Les retraités cubains ont commencé jeudi à percevoir une pension presque doublée, mais beaucoup estiment que cette augmentation sera rapidement absorbée par l’inflation galopante et la pénurie chronique de biens essentiels.
Le président Miguel Díaz-Canel avait promis en décembre d’« améliorer la situation des retraités qui ont donné leur vie à la Révolution ». Le montant mensuel des pensions a ainsi été relevé jusqu’à un plafond de 4 000 pesos (environ 165 dollars au taux officiel), contre 1 528 pesos auparavant.

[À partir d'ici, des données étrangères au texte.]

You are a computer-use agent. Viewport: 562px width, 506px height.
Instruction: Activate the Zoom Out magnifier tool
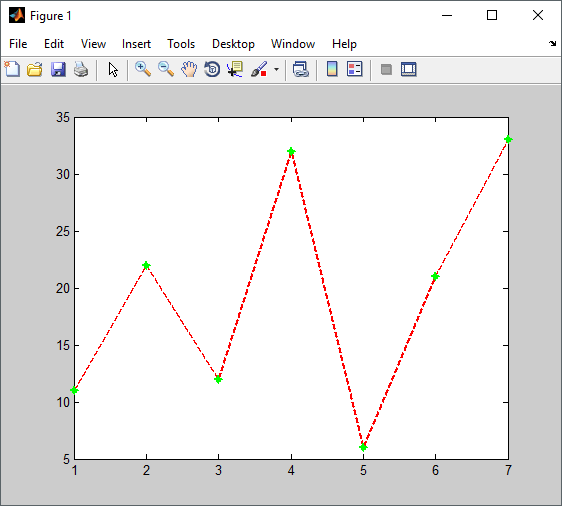[x=166, y=69]
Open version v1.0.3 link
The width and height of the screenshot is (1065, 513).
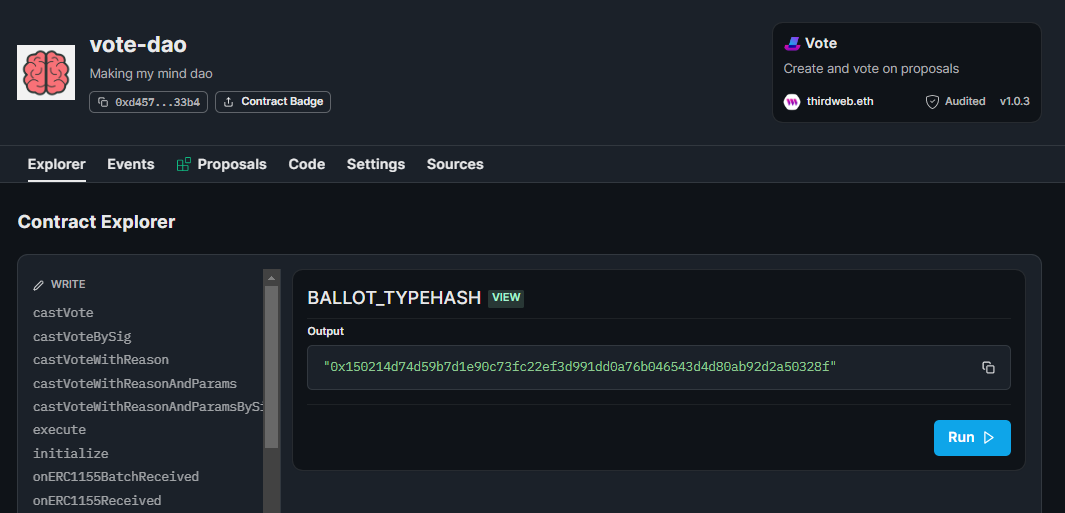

Cependant, la mesure peine à convaincre. La plupart des prix de biens de consommation sont fixés non pas au taux officiel de 24 pesos pour un dollar, mais sur le marché informel où le billet vert dépasse 400 pesos. Résultat : le pouvoir d’achat des retraités s’est effondré de près de 90 % en quatre ans, selon des économistes locaux.
« Mon revenu a presque doublé pour atteindre 3 156 pesos, mais cela ne représente que 7 ou 8 dollars au taux de la rue. On ne peut presque rien acheter », témoigne Panfilo Valdivia, 77 ans, ancien fonctionnaire.
Alors que le salaire moyen dans la fonction publique tourne autour de 6 000 pesos, de nombreux Cubains jugent que cette hausse, bien qu’attendue, reste largement insuffisante pour affronter la crise économique, aggravée par la chute des devises, les sanctions américaines et les difficultés structurelles du pays.